◆ **Data items**:

+++

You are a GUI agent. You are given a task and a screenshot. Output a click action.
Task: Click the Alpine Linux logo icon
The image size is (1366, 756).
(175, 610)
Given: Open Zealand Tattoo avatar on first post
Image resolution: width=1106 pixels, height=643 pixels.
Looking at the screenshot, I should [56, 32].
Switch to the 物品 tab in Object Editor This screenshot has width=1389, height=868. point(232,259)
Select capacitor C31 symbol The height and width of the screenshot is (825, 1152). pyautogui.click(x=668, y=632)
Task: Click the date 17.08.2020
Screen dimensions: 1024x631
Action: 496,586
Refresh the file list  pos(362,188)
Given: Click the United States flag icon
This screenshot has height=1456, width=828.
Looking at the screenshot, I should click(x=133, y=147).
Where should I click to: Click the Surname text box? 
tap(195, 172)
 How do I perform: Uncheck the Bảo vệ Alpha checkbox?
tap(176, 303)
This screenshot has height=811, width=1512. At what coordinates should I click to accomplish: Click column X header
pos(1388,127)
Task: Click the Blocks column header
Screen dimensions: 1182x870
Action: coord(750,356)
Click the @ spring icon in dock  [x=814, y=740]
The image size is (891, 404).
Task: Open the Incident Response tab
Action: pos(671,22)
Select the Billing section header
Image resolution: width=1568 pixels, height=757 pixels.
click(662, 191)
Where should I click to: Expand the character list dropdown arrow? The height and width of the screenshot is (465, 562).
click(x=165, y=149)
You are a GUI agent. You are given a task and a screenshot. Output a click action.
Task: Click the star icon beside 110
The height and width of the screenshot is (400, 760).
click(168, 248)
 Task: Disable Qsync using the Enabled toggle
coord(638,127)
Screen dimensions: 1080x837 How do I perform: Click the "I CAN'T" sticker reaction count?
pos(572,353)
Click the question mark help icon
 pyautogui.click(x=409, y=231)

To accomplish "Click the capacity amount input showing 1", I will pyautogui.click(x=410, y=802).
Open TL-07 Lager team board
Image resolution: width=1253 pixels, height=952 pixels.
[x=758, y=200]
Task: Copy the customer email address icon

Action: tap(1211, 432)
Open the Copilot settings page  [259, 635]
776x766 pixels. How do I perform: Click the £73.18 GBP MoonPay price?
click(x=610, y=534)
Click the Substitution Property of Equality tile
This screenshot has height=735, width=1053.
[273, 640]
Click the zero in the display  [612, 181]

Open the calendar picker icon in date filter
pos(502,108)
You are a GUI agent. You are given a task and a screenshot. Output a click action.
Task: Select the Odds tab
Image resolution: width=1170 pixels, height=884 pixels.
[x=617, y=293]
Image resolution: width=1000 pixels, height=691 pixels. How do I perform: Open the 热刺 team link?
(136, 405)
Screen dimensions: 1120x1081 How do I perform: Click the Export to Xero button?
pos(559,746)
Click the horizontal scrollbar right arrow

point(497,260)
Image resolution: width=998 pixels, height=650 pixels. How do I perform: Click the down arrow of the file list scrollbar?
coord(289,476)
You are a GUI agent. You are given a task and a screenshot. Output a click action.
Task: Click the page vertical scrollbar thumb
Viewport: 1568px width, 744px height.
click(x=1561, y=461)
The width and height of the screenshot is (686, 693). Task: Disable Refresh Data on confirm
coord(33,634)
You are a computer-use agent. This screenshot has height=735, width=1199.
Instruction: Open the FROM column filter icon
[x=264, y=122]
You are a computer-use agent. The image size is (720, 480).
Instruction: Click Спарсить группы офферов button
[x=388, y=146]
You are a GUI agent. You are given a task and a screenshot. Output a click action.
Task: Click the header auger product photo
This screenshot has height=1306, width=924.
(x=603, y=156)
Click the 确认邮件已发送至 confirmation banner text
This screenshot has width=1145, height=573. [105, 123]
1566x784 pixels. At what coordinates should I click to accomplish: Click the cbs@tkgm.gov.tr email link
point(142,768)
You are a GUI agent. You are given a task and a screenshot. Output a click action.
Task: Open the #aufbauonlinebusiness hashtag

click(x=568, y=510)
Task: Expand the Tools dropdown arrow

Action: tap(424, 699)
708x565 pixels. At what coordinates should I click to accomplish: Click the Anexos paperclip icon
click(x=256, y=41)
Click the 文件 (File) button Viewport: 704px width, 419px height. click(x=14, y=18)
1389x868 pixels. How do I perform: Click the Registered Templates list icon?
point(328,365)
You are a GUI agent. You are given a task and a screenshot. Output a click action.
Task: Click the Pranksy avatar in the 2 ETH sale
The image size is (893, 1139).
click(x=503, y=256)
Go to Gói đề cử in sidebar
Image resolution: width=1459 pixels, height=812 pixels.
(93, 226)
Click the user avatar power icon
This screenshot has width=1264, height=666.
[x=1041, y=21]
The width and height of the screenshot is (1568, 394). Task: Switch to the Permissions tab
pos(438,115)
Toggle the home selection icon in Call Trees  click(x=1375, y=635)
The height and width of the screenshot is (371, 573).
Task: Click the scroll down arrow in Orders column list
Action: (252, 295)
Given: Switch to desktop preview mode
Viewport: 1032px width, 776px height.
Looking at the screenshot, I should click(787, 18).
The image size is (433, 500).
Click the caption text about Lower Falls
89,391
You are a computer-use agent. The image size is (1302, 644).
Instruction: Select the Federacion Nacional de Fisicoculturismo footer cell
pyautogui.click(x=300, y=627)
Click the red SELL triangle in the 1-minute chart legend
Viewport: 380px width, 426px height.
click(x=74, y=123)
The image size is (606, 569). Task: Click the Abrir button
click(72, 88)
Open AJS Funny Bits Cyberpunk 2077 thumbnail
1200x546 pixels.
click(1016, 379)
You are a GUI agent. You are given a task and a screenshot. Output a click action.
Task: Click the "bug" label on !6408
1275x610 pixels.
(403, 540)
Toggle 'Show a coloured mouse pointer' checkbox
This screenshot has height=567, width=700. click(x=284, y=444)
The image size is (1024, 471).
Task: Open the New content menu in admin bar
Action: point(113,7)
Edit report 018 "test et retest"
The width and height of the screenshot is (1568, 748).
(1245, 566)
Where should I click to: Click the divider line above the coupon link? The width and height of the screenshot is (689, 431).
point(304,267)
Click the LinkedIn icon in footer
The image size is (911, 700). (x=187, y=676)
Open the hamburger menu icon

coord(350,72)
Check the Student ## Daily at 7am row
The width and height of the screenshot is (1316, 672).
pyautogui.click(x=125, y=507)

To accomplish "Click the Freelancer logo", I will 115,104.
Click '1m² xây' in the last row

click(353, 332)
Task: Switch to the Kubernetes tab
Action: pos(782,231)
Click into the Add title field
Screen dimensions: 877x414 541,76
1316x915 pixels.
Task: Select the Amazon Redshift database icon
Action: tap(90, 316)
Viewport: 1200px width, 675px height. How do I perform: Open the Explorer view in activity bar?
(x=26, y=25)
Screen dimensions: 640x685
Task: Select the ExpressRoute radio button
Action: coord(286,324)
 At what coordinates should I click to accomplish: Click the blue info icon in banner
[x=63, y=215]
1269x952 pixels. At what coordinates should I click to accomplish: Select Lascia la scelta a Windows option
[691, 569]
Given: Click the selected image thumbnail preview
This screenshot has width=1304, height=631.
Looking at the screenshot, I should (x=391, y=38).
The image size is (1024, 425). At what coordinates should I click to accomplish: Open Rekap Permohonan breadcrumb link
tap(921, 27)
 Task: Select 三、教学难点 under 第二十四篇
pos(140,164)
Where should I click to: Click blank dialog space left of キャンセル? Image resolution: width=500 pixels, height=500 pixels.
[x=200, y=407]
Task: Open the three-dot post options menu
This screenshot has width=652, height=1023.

+++

◆ **Exercise details**:
After reading the data above, return it verbatim in full.

◆ **Reply to the task**:
You are a GUI agent. You are given a task and a screenshot. Output a click action.
Task: Click the Alpine Linux logo icon
The image size is (1366, 756).
(175, 610)
Given: Open Zealand Tattoo avatar on first post
Image resolution: width=1106 pixels, height=643 pixels.
Looking at the screenshot, I should [56, 32].
Switch to the 物品 tab in Object Editor This screenshot has width=1389, height=868. point(232,259)
Select capacitor C31 symbol The height and width of the screenshot is (825, 1152). pyautogui.click(x=668, y=632)
Task: Click the date 17.08.2020
Screen dimensions: 1024x631
Action: 496,586
Refresh the file list  pos(362,188)
Given: Click the United States flag icon
This screenshot has height=1456, width=828.
Looking at the screenshot, I should click(x=133, y=147).
Where should I click to: Click the Surname text box? 
tap(195, 172)
 How do I perform: Uncheck the Bảo vệ Alpha checkbox?
tap(176, 303)
This screenshot has height=811, width=1512. At what coordinates should I click to accomplish: Click column X header
pos(1388,127)
Task: Click the Blocks column header
Screen dimensions: 1182x870
Action: coord(750,356)
Click the @ spring icon in dock  [x=814, y=740]
The image size is (891, 404).
Task: Open the Incident Response tab
Action: pos(671,22)
Select the Billing section header
Image resolution: width=1568 pixels, height=757 pixels.
click(662, 191)
Where should I click to: Expand the character list dropdown arrow? The height and width of the screenshot is (465, 562).
click(x=165, y=149)
You are a GUI agent. You are given a task and a screenshot. Output a click action.
Task: Click the star icon beside 110
The height and width of the screenshot is (400, 760).
click(168, 248)
 Task: Disable Qsync using the Enabled toggle
coord(638,127)
Screen dimensions: 1080x837 How do I perform: Click the "I CAN'T" sticker reaction count?
pos(572,353)
Click the question mark help icon
 pyautogui.click(x=409, y=231)

To accomplish "Click the capacity amount input showing 1", I will pyautogui.click(x=410, y=802).
Open TL-07 Lager team board
Image resolution: width=1253 pixels, height=952 pixels.
[x=758, y=200]
Task: Copy the customer email address icon

Action: tap(1211, 432)
Open the Copilot settings page  [259, 635]
776x766 pixels. How do I perform: Click the £73.18 GBP MoonPay price?
click(x=610, y=534)
Click the Substitution Property of Equality tile
This screenshot has height=735, width=1053.
[273, 640]
Click the zero in the display  [612, 181]

Open the calendar picker icon in date filter
pos(502,108)
You are a GUI agent. You are given a task and a screenshot. Output a click action.
Task: Select the Odds tab
Image resolution: width=1170 pixels, height=884 pixels.
[x=617, y=293]
Image resolution: width=1000 pixels, height=691 pixels. How do I perform: Open the 热刺 team link?
(136, 405)
Screen dimensions: 1120x1081 How do I perform: Click the Export to Xero button?
pos(559,746)
Click the horizontal scrollbar right arrow

point(497,260)
Image resolution: width=998 pixels, height=650 pixels. How do I perform: Click the down arrow of the file list scrollbar?
coord(289,476)
You are a GUI agent. You are given a task and a screenshot. Output a click action.
Task: Click the page vertical scrollbar thumb
Viewport: 1568px width, 744px height.
click(x=1561, y=461)
The width and height of the screenshot is (686, 693). Task: Disable Refresh Data on confirm
coord(33,634)
You are a computer-use agent. This screenshot has height=735, width=1199.
Instruction: Open the FROM column filter icon
[x=264, y=122]
You are a computer-use agent. The image size is (720, 480).
Instruction: Click Спарсить группы офферов button
[x=388, y=146]
You are a GUI agent. You are given a task and a screenshot. Output a click action.
Task: Click the header auger product photo
This screenshot has height=1306, width=924.
(x=603, y=156)
Click the 确认邮件已发送至 confirmation banner text
This screenshot has width=1145, height=573. [105, 123]
1566x784 pixels. At what coordinates should I click to accomplish: Click the cbs@tkgm.gov.tr email link
point(142,768)
You are a GUI agent. You are given a task and a screenshot. Output a click action.
Task: Open the #aufbauonlinebusiness hashtag

click(x=568, y=510)
Task: Expand the Tools dropdown arrow

Action: tap(424, 699)
708x565 pixels. At what coordinates should I click to accomplish: Click the Anexos paperclip icon
click(x=256, y=41)
Click the 文件 (File) button Viewport: 704px width, 419px height. click(x=14, y=18)
1389x868 pixels. How do I perform: Click the Registered Templates list icon?
point(328,365)
You are a GUI agent. You are given a task and a screenshot. Output a click action.
Task: Click the Pranksy avatar in the 2 ETH sale
The image size is (893, 1139).
click(x=503, y=256)
Go to Gói đề cử in sidebar
Image resolution: width=1459 pixels, height=812 pixels.
(93, 226)
Click the user avatar power icon
This screenshot has width=1264, height=666.
[x=1041, y=21]
The width and height of the screenshot is (1568, 394). Task: Switch to the Permissions tab
pos(438,115)
Toggle the home selection icon in Call Trees  click(x=1375, y=635)
The height and width of the screenshot is (371, 573).
Task: Click the scroll down arrow in Orders column list
Action: (252, 295)
Given: Switch to desktop preview mode
Viewport: 1032px width, 776px height.
Looking at the screenshot, I should click(787, 18).
The image size is (433, 500).
Click the caption text about Lower Falls
89,391
You are a computer-use agent. The image size is (1302, 644).
Instruction: Select the Federacion Nacional de Fisicoculturismo footer cell
pyautogui.click(x=300, y=627)
Click the red SELL triangle in the 1-minute chart legend
Viewport: 380px width, 426px height.
click(x=74, y=123)
The image size is (606, 569). Task: Click the Abrir button
click(72, 88)
Open AJS Funny Bits Cyberpunk 2077 thumbnail
1200x546 pixels.
click(1016, 379)
You are a GUI agent. You are given a task and a screenshot. Output a click action.
Task: Click the "bug" label on !6408
1275x610 pixels.
(403, 540)
Toggle 'Show a coloured mouse pointer' checkbox
This screenshot has height=567, width=700. click(x=284, y=444)
The image size is (1024, 471).
Task: Open the New content menu in admin bar
Action: point(113,7)
Edit report 018 "test et retest"
The width and height of the screenshot is (1568, 748).
(1245, 566)
Where should I click to: Click the divider line above the coupon link? The width and height of the screenshot is (689, 431).
point(304,267)
Click the LinkedIn icon in footer
The image size is (911, 700). (x=187, y=676)
Open the hamburger menu icon

coord(350,72)
Check the Student ## Daily at 7am row
The width and height of the screenshot is (1316, 672).
pyautogui.click(x=125, y=507)

To accomplish "Click the Freelancer logo", I will 115,104.
Click '1m² xây' in the last row

click(353, 332)
Task: Switch to the Kubernetes tab
Action: pos(782,231)
Click into the Add title field
Screen dimensions: 877x414 541,76
1316x915 pixels.
Task: Select the Amazon Redshift database icon
Action: tap(90, 316)
Viewport: 1200px width, 675px height. How do I perform: Open the Explorer view in activity bar?
(x=26, y=25)
Screen dimensions: 640x685
Task: Select the ExpressRoute radio button
Action: coord(286,324)
 At what coordinates should I click to accomplish: Click the blue info icon in banner
[x=63, y=215]
1269x952 pixels. At what coordinates should I click to accomplish: Select Lascia la scelta a Windows option
[691, 569]
Given: Click the selected image thumbnail preview
This screenshot has width=1304, height=631.
Looking at the screenshot, I should (x=391, y=38).
The image size is (1024, 425). At what coordinates should I click to accomplish: Open Rekap Permohonan breadcrumb link
tap(921, 27)
 Task: Select 三、教学难点 under 第二十四篇
pos(140,164)
Where should I click to: Click blank dialog space left of キャンセル? Image resolution: width=500 pixels, height=500 pixels.
[x=200, y=407]
Task: Open the three-dot post options menu
This screenshot has width=652, height=1023.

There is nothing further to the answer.